44. On a unit cost basis, the economics of keying-from-paper (KFP) and keying-from-image (KFI) were compared.  With the selected labour cost the calculations suggested that the break-even point was at about 400,000 census forms, i.e., beyond those numbers KFI would become more economical.  It was pointed out that KFI might be feasible even with a lesser number of forms, if improved data quality at the data capture stage, reduced costs for the additional processing steps and increased capture speed resulting in earlier completion of the entire census process were taken into account.
OCR technology for the Indonesian Census 2000
45. The Workshop was informed about the background and rationale based on which Indonesia selected OCR as the data capture method for the year 2000 census.  Major considerations had been (a) the very large number of forms to be processed for a population of more than 200 million; (b) the need to produce small area statistics based on the many island areas; and (c) the possibility of publishing basic results within 3 to 6 months.  Helpful in the decision had also been the availability of external assistance in the form of equipment, software and expertise.
46. The OCR system and the questionnaire design had been assessed and tuned in several pilot tests.  The changes in the questionnaire design had improved the recognition results significantly.  Further improvements had been achieved by replacing the built-in western character set in the recognition engine with a localized version of the character map.  The local version had been developed from writing samples submitted by 5,000 different persons.  However, it was eventually decided that it was better to omit the recognition of alpha characters and to concentrate on maximizing the performance of numeric recognition and mark reading.
47. The Workshop was given an overview of the processing flow of an OCR based system in Indonesia.  The OCR system consisted of three steps, namely scanning, recognition and verification.  The scanning of questionnaires produced an image file in TIF format.  That was compared to a template file containing information about the relative locations of input in the questionnaire.  The resulting digital output file was then submitted to the verification process in order to produce a clean data file. 
48. The Workshop learned about the issues and principles involved in the OCR questionnaire design in Indonesia. It was noted that OCR equipment required less stringent paper quality and printing accuracy than did OMR.  Instead, four rectangular registration markers were placed near the corners of the questionnaire page to define the location of individual fields relative to these registration markers, thus providing greater tolerance for misaligned forms being fed through the scanner.  Data fields were placed on the page as boxes of sufficient size to allow clear handwriting, with appropriate distance between them to minimize the risk for misinterpretation.  Depending on the use, field types could be defined as containing marks or textual information.  For textual boxes the use of two vertical dots within each character box was recommended that would guide the respondent or enumerator and thus improve the quality of handwriting.  Standard form-processing tools could normally be used for developing the questionnaire.  Once the design was complete, the questionnaire was scanned to produce an image file that was input to the NCS Nestor Reader editing function in order to create the above mentioned master questionnaire in ZDF format.  The questionnaires used for data collection were printed with dropout colours.
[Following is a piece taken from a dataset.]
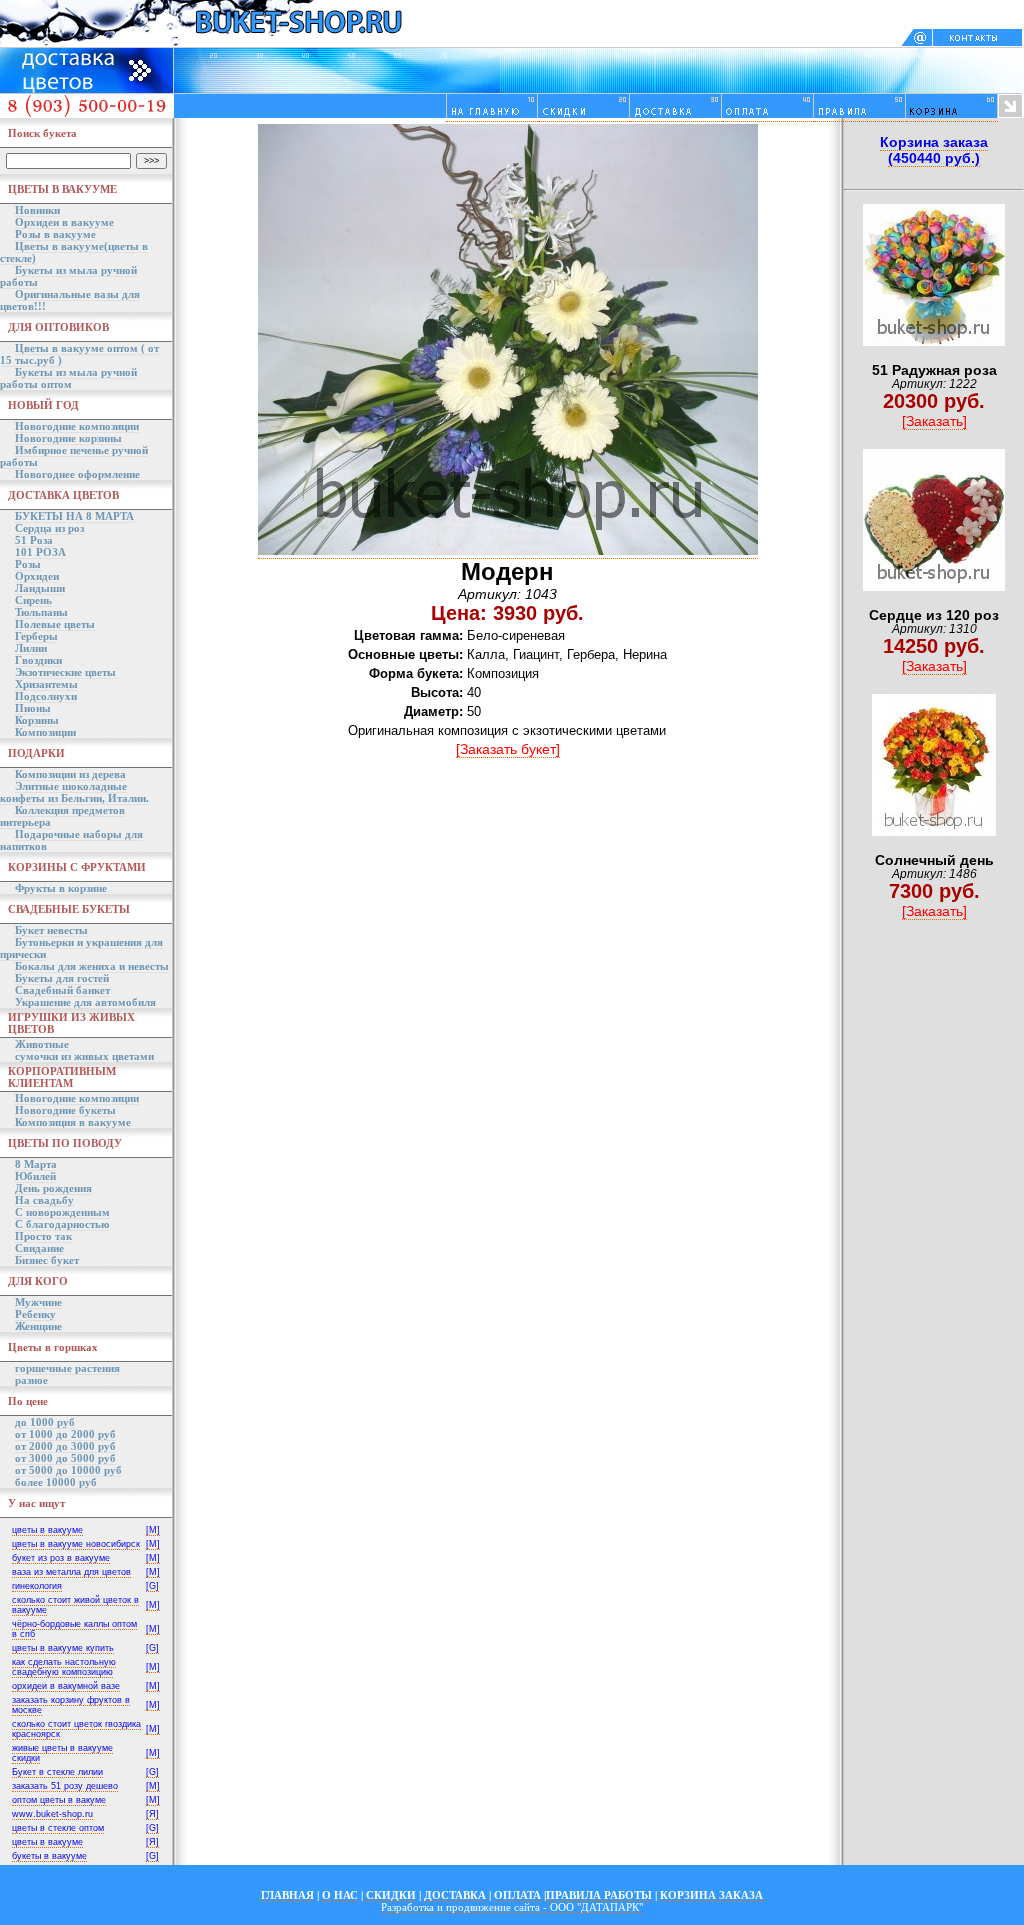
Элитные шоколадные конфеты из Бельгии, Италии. (74, 792)
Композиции (45, 732)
49. The Workshop was given a hands-on demonstration of developing an OCR questionnaire using the Visio Technical software.  The form design included text, recognition mark and check boxes.  It was thus shown that the questionnaire design could be developed by the user without assistance from the software company.  In contrast, the validation and editing rules were programmed in Visual Basic and were linked to the Nestor Reader software, a more difficult task that perhaps needed assistance from the vendor.
50. The Workshop also observed a practical demonstration of a less powerful but similar system to the one that Indonesia was planning to use, showing the scanning and recognition of characters and marks, and the output of questionnaire data to a digital file.
51. The Workshop heard that Indonesia was planning to deploy for its 2000 census some 80 OCR systems, consisting of Fujitsu Scanners M3099GX, NCS Nestor Reader 5.0, Visio Technical scanning software Scan All, and Fujitsu PCs.  The systems would be distributed across the country, allocated to provinces according to their population size.  After the census, those systems would be allocated for long-term use at smaller regional offices.  The Workshop heard that greater emphasis would be placed on enumerator training, particularly on the writing of numbers.  Statistics Indonesia had chosen to use cardboard boxes for storing and transporting the questionnaires instead of plastic satchels.  The boxes were designed to serve the dual purpose of better protecting the forms in the humid climate and providing writing support for form filling to be done by the enumerator.
52. For the Indonesian census, coding would be done in the office before the forms were scanned.  The Workshop discussed the feasibility of reversing the sequence, i.e. of subjecting the forms first to scanning and then only to computer assisted coding from the scanned images.  It was concluded that the feasibility depended on the availability of suitably trained staff.
Demonstration of OCR cluster
53. The Workshop observed a practical demonstration by Top Image System (TIS) of the TIS AFPS Pro recognition cluster that used a Kodak scanner with a controlled station linked to six Pentium PC stations in the following functions: (1) processing; (2) tile; (3) completion; (4) exception handling; (5) archive and export; and (6) controlling.  It noted the flexibility to inspect recognition results by character (tile mode) and appreciated the system's simplicity and efficiency in facilitating the recognition of visibly wrongly interpreted characters.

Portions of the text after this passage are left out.